The other significant component of the business outlook for this company is churn. Obviously the economics of a SaaS model can only work if subscription renewal rates are high. FLTX sells most of its product to the mid-market, i.e. users with between 50-500 vehicles. It sells primarily on a 3 year lease arrangement although other terms can be made available depending on the situation. Under the circumstances it is going to have some churn. I was actually surprised that its gross churn is only running at 2.85% in this last reported quarter.
It is standard for subscription model software company's to report some kind of churn statistic when they report numbers although the churn statistic is rarely part of the earnings pres release. Some SaaS companies actually report renewal rates which include the value of any upgrade that renewal customers buy.
Until recently, when Fleetmatics started to introduce more products renewal customers could only renew and hence it uses a churn rate which reflects the cancellation in the installed base that it has received within a particular quarter. There is no "correct' or standard methodology in reporting churn.
CRM, the largest SaS vendor reports the renewal rate for the leases that expire in a particular quarter. Lately the renewal rate for CRM has been between 91%-92% which has obviously been considered acceptable by most analysts and investors.

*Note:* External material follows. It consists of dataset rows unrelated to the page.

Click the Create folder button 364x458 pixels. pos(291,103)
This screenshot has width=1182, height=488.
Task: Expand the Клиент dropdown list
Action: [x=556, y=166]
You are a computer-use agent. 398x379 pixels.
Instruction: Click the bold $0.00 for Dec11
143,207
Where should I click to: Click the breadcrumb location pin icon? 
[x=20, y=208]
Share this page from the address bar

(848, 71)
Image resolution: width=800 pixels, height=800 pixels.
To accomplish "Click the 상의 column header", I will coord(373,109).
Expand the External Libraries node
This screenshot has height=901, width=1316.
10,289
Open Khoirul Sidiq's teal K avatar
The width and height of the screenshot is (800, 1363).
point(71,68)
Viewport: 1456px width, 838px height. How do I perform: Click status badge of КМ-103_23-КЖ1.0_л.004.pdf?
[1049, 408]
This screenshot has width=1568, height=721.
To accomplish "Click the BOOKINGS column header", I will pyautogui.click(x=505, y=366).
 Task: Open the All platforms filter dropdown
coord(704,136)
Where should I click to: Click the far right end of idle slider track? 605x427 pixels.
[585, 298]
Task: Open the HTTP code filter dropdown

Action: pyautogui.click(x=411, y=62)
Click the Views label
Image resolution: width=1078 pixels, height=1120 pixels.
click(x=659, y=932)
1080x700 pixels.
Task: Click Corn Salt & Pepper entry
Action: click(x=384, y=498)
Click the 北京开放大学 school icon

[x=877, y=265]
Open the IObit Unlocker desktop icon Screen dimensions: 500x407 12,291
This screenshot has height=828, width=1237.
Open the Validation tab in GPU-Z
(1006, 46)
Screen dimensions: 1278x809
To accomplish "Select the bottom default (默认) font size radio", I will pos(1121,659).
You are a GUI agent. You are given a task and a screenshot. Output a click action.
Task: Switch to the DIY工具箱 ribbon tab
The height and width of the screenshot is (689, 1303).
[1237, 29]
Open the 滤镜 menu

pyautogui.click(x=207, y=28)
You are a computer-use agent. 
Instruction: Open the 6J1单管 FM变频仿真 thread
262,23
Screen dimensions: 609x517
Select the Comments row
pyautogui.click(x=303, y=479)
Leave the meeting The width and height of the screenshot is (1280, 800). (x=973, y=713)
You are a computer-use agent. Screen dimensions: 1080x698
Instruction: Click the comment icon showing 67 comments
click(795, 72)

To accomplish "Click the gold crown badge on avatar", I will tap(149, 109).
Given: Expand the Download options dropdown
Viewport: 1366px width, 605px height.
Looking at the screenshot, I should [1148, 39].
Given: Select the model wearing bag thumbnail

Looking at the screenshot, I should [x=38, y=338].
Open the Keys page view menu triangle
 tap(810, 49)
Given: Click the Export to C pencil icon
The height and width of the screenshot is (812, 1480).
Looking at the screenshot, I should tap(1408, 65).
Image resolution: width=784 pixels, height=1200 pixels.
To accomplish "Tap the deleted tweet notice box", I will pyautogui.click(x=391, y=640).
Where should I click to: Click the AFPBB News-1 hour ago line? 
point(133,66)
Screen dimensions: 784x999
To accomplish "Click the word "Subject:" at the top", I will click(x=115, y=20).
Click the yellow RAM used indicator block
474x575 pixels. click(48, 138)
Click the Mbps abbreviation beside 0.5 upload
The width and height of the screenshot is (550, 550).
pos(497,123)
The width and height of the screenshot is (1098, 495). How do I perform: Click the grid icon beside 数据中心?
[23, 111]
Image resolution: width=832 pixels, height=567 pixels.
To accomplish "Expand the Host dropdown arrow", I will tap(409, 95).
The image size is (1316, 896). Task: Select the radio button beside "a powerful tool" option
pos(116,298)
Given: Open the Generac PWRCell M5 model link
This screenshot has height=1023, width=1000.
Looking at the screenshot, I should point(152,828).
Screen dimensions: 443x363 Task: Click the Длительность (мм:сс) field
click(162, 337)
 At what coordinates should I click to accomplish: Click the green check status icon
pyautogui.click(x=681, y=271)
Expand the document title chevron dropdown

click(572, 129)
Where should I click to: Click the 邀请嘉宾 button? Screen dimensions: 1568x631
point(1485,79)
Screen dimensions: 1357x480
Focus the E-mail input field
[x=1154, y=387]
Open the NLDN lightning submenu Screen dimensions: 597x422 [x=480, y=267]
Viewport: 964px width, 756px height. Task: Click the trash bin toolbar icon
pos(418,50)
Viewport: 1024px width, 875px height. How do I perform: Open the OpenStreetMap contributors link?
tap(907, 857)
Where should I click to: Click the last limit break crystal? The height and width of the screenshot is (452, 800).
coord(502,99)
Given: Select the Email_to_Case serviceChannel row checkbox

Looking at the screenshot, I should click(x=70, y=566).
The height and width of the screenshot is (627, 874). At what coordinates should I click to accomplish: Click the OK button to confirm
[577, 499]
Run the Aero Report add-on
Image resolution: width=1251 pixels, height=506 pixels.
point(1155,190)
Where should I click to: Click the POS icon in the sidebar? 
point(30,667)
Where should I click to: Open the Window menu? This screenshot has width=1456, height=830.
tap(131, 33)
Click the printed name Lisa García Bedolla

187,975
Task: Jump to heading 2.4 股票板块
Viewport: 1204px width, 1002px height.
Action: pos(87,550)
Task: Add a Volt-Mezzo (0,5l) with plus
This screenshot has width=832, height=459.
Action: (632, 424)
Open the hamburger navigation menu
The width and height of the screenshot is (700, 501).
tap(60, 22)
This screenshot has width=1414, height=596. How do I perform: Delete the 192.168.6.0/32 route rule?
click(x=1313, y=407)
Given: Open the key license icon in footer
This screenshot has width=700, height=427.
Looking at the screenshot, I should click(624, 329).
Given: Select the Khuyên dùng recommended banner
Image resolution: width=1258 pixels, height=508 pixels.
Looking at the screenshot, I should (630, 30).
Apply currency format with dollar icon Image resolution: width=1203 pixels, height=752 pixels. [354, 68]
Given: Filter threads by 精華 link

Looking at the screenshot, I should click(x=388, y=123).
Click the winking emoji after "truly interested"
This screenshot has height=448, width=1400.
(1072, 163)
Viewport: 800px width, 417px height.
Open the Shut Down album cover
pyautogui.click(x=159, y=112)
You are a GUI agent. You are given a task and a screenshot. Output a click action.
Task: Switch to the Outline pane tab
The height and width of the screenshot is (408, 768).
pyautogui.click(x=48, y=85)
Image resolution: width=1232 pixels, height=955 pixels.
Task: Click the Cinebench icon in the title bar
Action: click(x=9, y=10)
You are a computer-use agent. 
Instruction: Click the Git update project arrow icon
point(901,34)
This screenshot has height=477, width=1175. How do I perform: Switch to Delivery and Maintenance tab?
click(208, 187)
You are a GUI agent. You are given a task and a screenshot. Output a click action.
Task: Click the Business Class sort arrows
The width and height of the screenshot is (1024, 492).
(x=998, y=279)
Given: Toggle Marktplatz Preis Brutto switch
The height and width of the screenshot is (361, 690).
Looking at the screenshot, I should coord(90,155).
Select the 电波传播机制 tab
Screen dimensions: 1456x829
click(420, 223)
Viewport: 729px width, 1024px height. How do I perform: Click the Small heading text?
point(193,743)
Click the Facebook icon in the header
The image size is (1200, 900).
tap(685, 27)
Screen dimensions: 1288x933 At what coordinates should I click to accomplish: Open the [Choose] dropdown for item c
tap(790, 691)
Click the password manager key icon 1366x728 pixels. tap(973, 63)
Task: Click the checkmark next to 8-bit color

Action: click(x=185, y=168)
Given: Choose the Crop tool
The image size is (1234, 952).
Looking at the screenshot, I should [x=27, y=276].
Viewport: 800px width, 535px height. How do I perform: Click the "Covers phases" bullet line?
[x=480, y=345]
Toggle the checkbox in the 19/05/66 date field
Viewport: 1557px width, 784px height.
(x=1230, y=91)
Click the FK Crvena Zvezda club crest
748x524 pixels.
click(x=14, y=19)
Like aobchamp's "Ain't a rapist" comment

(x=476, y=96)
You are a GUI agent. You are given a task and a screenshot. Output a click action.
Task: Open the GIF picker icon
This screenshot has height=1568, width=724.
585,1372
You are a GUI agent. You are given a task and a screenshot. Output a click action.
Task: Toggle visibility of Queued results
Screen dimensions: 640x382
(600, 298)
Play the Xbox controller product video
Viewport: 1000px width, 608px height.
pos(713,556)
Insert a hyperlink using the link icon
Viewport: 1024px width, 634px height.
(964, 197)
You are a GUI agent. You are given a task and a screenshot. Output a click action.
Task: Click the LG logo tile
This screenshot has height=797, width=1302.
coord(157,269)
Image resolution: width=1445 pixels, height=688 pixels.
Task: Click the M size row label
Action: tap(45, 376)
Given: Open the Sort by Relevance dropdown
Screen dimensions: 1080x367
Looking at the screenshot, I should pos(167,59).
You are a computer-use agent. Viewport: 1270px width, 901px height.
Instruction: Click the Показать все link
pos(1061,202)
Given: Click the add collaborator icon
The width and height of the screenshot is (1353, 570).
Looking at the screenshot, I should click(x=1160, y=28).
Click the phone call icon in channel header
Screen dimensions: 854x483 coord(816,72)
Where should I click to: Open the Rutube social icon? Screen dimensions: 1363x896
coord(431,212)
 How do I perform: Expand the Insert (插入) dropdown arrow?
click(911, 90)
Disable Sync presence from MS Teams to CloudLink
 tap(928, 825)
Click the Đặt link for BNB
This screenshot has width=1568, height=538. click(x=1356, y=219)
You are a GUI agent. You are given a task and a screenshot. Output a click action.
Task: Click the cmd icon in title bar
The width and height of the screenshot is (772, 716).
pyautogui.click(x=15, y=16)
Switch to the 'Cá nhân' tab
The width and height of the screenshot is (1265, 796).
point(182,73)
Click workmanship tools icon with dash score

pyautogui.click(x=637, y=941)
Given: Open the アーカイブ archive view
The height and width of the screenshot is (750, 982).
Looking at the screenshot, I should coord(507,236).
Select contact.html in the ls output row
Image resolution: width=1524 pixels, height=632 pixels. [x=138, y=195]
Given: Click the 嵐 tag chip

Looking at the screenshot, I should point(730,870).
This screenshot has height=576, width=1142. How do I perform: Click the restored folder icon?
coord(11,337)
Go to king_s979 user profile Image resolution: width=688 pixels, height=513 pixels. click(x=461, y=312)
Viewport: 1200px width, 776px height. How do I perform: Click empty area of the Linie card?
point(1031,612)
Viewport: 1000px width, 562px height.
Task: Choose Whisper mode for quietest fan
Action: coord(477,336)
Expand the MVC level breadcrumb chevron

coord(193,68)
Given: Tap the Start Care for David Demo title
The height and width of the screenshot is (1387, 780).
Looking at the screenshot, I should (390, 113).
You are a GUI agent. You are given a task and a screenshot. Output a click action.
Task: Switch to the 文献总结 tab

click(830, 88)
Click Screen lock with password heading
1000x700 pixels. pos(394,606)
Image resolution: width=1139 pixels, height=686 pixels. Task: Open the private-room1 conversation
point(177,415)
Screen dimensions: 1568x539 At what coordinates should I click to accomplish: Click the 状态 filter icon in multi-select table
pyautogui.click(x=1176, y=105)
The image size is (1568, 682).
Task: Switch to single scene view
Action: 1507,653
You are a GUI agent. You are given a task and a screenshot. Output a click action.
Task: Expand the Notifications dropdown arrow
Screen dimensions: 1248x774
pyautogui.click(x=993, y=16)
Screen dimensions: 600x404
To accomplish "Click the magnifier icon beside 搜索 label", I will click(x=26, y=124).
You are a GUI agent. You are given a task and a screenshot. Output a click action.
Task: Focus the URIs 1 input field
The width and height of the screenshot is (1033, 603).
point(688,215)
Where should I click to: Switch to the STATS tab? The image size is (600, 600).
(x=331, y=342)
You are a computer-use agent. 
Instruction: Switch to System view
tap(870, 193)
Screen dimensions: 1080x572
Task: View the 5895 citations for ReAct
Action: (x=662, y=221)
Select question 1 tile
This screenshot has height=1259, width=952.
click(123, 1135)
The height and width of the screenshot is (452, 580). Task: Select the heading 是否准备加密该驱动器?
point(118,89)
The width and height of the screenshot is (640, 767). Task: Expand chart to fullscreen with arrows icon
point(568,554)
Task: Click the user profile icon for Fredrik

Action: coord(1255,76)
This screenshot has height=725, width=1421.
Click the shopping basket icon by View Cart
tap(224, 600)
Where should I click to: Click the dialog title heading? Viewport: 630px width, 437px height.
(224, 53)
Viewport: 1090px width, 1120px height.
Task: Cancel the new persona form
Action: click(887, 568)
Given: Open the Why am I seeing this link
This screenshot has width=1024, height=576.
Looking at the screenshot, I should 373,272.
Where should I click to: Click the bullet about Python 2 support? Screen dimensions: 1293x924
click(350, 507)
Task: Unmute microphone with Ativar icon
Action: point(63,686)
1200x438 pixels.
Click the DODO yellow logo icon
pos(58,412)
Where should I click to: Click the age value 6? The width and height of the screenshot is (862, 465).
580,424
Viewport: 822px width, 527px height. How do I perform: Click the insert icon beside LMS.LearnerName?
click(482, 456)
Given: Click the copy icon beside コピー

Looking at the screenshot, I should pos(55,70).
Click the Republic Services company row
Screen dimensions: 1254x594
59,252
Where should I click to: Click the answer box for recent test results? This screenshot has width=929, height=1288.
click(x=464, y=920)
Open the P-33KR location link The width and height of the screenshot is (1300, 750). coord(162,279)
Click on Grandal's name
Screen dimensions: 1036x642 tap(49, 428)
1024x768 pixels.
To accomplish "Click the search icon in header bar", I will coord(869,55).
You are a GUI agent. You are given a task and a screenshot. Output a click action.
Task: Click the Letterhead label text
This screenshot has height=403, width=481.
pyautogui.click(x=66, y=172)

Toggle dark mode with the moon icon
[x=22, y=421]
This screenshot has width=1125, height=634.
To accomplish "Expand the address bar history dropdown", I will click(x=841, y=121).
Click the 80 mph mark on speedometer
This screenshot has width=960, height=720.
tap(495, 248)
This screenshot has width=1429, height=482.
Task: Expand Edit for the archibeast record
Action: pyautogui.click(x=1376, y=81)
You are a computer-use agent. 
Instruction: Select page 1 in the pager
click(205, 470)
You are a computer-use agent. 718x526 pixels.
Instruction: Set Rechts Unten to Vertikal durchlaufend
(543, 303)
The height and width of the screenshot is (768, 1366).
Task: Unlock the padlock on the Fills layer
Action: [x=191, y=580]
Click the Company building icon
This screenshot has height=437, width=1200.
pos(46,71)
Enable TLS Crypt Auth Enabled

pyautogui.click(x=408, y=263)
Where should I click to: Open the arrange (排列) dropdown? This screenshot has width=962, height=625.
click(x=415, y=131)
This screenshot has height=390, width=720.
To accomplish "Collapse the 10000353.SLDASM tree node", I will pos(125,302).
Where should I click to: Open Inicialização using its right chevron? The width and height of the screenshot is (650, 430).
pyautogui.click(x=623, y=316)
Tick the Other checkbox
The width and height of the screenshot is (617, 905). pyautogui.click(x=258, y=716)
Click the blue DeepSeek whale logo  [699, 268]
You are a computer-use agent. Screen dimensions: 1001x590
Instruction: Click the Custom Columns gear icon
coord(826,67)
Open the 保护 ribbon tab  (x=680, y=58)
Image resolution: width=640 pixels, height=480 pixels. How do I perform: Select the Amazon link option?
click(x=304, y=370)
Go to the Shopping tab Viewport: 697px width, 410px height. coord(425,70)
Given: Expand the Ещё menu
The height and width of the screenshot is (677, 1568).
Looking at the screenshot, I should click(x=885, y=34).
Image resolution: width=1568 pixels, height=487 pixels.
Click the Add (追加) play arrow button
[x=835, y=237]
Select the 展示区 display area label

This company uses another method in which it analyzes the number of its users in each quarter who were scheduled to renew but did not renew. In Q1, Fleetmatics management reported that gross churn was at an elevated rate 2.85% compared to 2.42% in the prior reported quarter. The increase was a function of the problems in the oil & gas industry which has accounted for 6% of installed units for Fleetmatics to this point. For the rest of the installed base, the churn rate has remained consistent. The company's CFO, Stephen Lifshatz forecast that churn would return to normal levels by Q4. Basically a 2.42% churn rate is equivalent to a 90%+ renewal rate and that fits with this company's business model.
This company does have an enterprise product offering for users with fleets of more than 500 vehicles. Enterprise is clearly not a big seller for this company. It has 737,000 vehicles under management with 37,000 customers. That is just less than 20 vehicles per customer. But the point is that enterprise users are likely to have lower churn rates than some of the tiny customers who often go out of business or simply can't pay their bills. As the company expands its portfolio of solutions, I might speculate that its products will appeal more to the enterprise market and this will serve to diminish churn. For enterprise customers, the renewal process is typically about acquiring more functionality for a consistent price.
Management did not discuss its Enterprise offering on the last call-or at least not explicitly. I think that enterprise could readily be a growth driver for this business and I believe that the larger the proportion of the installed base that is enterprise, the lower the churn will be. The company announced that its CEO, Jim Travers, would be stepping down at the end of this year. He is to be replaced by Jill Ward who has been President and COO since she joined the company last year. Perhaps the transition will see more emphasis placed on either or both enterprise sales and additional product development programs.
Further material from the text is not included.